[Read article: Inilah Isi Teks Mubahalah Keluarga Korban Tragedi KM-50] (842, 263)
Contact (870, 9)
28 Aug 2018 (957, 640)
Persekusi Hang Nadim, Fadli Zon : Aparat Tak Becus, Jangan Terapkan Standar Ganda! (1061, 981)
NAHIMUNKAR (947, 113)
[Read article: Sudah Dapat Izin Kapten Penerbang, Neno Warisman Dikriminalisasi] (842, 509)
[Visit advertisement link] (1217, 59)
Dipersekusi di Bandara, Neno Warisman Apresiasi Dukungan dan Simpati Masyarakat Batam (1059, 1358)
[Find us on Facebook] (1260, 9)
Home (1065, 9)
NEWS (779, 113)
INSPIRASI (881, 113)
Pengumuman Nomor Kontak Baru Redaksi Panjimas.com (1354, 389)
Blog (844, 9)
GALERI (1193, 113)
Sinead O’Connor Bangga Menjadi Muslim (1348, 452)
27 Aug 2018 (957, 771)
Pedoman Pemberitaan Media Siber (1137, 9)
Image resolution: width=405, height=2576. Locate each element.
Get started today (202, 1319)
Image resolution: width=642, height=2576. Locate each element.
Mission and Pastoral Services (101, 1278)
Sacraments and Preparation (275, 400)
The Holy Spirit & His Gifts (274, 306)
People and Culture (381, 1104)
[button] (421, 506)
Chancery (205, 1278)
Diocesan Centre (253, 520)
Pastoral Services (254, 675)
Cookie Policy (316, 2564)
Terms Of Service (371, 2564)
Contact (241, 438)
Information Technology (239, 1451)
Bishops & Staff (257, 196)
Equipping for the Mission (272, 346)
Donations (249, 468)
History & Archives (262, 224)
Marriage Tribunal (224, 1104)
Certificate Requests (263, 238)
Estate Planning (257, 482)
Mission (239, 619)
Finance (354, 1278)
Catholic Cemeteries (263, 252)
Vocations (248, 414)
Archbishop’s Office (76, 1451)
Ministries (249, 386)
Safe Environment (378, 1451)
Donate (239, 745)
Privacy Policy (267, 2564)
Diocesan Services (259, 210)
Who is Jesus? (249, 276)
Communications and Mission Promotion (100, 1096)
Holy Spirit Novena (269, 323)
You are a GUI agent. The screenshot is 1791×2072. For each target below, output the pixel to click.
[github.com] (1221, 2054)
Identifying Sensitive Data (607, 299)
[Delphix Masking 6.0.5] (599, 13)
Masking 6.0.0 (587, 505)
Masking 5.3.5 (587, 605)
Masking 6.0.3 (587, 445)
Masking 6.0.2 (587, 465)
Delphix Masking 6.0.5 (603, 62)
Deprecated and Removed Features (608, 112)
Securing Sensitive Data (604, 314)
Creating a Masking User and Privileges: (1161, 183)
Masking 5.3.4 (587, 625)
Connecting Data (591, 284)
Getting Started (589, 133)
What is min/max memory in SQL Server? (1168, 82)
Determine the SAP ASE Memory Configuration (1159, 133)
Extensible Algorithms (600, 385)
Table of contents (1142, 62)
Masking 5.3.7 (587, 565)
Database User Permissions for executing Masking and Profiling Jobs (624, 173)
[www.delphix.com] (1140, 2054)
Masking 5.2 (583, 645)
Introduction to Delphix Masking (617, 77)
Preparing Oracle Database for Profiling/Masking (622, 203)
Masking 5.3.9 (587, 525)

WORK TASK
If the string "resolution" is in a line of the entries, pick that line out.

WRITTEN ANSWER
Image resolution: width=405, height=2576. Locate each element.
Image resolution: width=642, height=2576. Locate each element.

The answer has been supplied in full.